Her head shifted as her gaze moved first to the rearview mirror, then the side mirrors in turn. She’d heard it too. “Is that a motorcycle?” she asked, echoing his thoughts.
“Sounds like it.” Scott swiveled around
in his seat, but they were surrounded by darkness, alone on the road. His shadow team must have caught up and were running fast without headlights. “Can you speed up at all?” he asked. He really didn’t want to wind up in another glossy black SUV with silent goons armed with needles. The car fishtailed as she goosed the engine. Of course, sliding off the road and getting stuck in a ditch in this snowstorm wasn’t really a better option.
The car lurched as the motorcycle jammed the rear bumper. What were these guys thinking?
She muttered an oath. “Can you shoot?” she asked, her attention divided between the rearview mirror and the roadway in front of them.
“Yes.”
“Good.” She tipped her head a little. “There’s a loaded revolver in the soft case behind my seat.”
Scott found the case and brought it to his lap.
“What the hell is he trying to do?” Jaime swore, wincing when a bright light suddenly flared through the rear window. “This asshat is insane.”
Insane and terminally persistent. “I only hear one motorcycle,” he said, focused on the priority of getting her to Clover City in one piece.
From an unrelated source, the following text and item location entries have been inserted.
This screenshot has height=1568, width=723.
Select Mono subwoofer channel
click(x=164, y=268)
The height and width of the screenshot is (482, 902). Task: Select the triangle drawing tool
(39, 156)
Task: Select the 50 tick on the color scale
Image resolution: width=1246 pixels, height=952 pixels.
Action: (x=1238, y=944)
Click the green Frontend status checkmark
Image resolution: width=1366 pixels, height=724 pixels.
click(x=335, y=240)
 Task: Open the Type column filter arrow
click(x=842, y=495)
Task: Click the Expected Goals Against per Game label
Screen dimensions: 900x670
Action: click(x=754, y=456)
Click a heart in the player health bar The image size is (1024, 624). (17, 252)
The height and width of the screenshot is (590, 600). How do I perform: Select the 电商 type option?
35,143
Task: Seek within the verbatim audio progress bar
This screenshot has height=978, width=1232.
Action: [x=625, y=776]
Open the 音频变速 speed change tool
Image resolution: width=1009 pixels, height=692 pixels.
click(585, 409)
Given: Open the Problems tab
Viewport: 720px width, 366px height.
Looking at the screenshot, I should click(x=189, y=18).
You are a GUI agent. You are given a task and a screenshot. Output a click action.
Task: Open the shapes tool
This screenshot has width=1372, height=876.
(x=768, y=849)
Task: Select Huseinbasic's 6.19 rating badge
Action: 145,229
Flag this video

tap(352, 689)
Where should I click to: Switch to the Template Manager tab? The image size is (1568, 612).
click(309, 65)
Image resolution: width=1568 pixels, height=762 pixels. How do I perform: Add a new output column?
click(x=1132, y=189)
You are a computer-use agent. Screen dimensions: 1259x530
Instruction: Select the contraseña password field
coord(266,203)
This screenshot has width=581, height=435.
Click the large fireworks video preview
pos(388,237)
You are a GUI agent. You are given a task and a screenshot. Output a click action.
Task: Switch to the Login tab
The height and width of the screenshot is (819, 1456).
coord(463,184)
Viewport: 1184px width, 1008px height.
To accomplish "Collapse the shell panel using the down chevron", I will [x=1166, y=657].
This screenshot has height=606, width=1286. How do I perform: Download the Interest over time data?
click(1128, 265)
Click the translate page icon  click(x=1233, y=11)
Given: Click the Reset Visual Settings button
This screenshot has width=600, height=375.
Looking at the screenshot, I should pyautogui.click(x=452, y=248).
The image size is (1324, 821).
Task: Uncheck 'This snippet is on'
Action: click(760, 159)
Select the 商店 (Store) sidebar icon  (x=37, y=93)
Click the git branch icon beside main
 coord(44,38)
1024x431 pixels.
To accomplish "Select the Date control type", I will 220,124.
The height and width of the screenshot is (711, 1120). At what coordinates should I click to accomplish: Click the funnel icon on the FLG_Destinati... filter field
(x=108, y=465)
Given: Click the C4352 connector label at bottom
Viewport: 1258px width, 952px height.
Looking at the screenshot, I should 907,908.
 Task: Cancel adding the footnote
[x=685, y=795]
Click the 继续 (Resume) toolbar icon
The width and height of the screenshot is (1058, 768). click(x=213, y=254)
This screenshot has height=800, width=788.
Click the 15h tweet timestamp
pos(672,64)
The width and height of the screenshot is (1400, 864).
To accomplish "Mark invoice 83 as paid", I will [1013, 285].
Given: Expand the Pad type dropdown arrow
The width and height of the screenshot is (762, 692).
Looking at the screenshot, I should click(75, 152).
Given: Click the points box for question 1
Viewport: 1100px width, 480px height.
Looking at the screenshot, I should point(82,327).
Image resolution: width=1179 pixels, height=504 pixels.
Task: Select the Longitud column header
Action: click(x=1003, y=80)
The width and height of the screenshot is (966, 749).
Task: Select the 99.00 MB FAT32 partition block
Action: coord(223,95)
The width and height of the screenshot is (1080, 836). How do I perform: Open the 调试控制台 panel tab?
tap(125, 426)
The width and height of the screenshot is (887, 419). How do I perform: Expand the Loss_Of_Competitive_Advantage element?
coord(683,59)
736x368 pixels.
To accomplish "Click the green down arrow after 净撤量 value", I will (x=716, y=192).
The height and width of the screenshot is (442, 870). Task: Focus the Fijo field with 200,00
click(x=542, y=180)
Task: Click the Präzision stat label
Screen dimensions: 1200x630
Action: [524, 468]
He would not let Jaime pay for his troubles and misguided agreement to a terrible scheme.
“Me too,” she agreed after a moment. “Go around!” she shouted.
“He chose the perfect spot, deserted and bad weather,” Scott noted.
“True,” she said. “There’s another curve ahead. I can use that to swing the car around and give you a shot.”
He supposed he’d been in worse situations, but never without the capable backup of his team. “You can do that?”
“Just focus on the shot,” she said, a determined snarl curling through her voice.
He powered down the window, knowing he’d be better off aiming on the sounds, instead of a headlight the rider could turn off in the face of a threat. As it had so often on missions overseas, his heartrate seemed to settle. In a moment of crisis, every cell in his body relaxed, leaning on the foundations of basics, training, and muscle memory.
Cold air filled the car and snow blew in with it, the flakes melting against his cheeks. He blinked the snow from his eyelashes, listening to Jaime’s countdown as she rounded the curve.